Hi all,

I'm getting a strange user error when working with Data.ByteString.Char8 and Text.Regex.PCRE.

Error I get is:
CustomerMaster: user error (Text.Regex.PCRE.ByteString died: (ReturnCode 0,"Ptr
parameter was nullPtr in Text.Regex.PCRE.Wrap.wrapMatch cstr"))

The part of the code causing problems is at the end of this e-mail. The complete code is attached.

I'm working at cleansing customer addresses for a ERP system data migration. The failing function is supposed to split some bytestrings using a list of regular expressions (split on words like suite, building, attention, etc...) stored in the "tags" binding. I use a foldl' to try each regular expression on each address (addr is a list of address part, can be seen as a list of bytestring values).

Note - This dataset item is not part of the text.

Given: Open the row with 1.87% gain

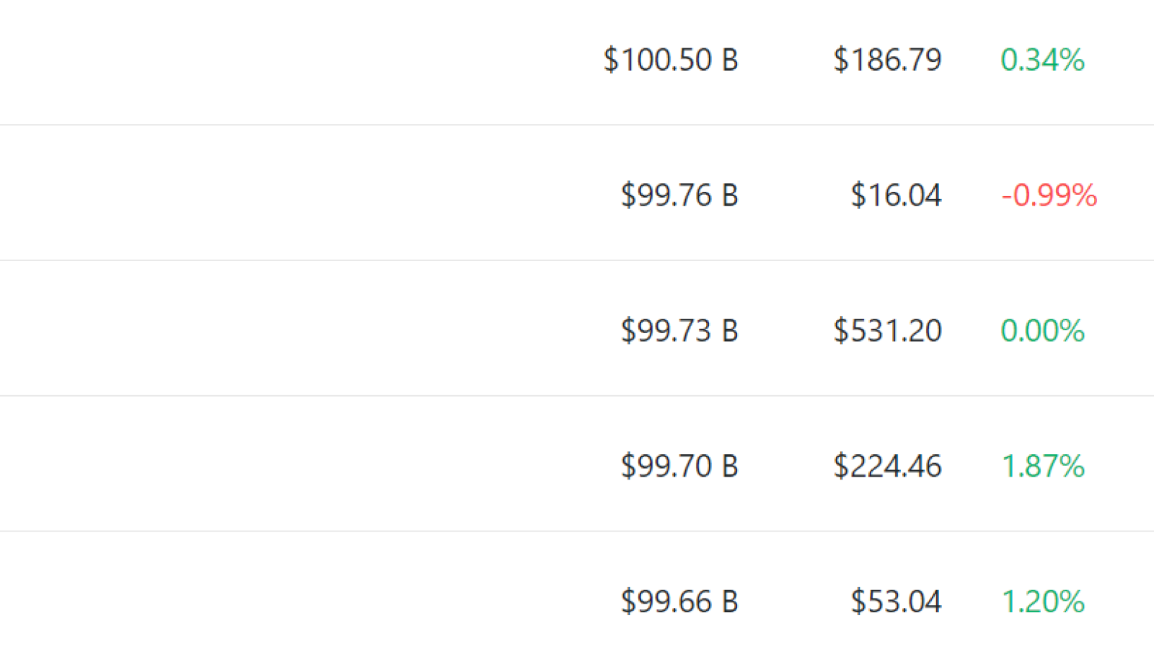Looking at the screenshot, I should (577, 464).
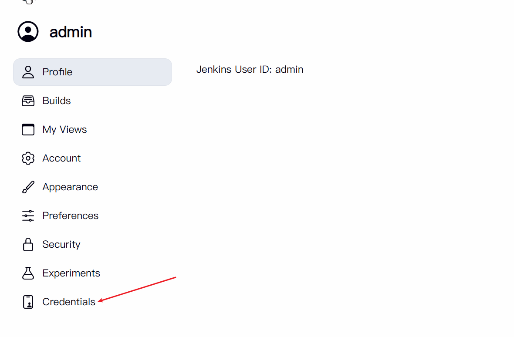
Task: Open the Profile sidebar item
Action: pyautogui.click(x=92, y=72)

The funny and weird thing is that when I have only one regular expression in tags, it works. When I have more than one regular expression in tags it fails (user error) the first time one of the regular expression matches. A match replaces the current address part with 3 new parts, before, match, after. The next regular expression in the tags list will test the new before and after parts. I presume it's the testing of those newly created parts that causes the problem.

Any idea about what could go wrong here?

Thanks,

Olivier.

=== code ===

-- | Split unparsed address parts on keywords (suite, building, doors, etc...)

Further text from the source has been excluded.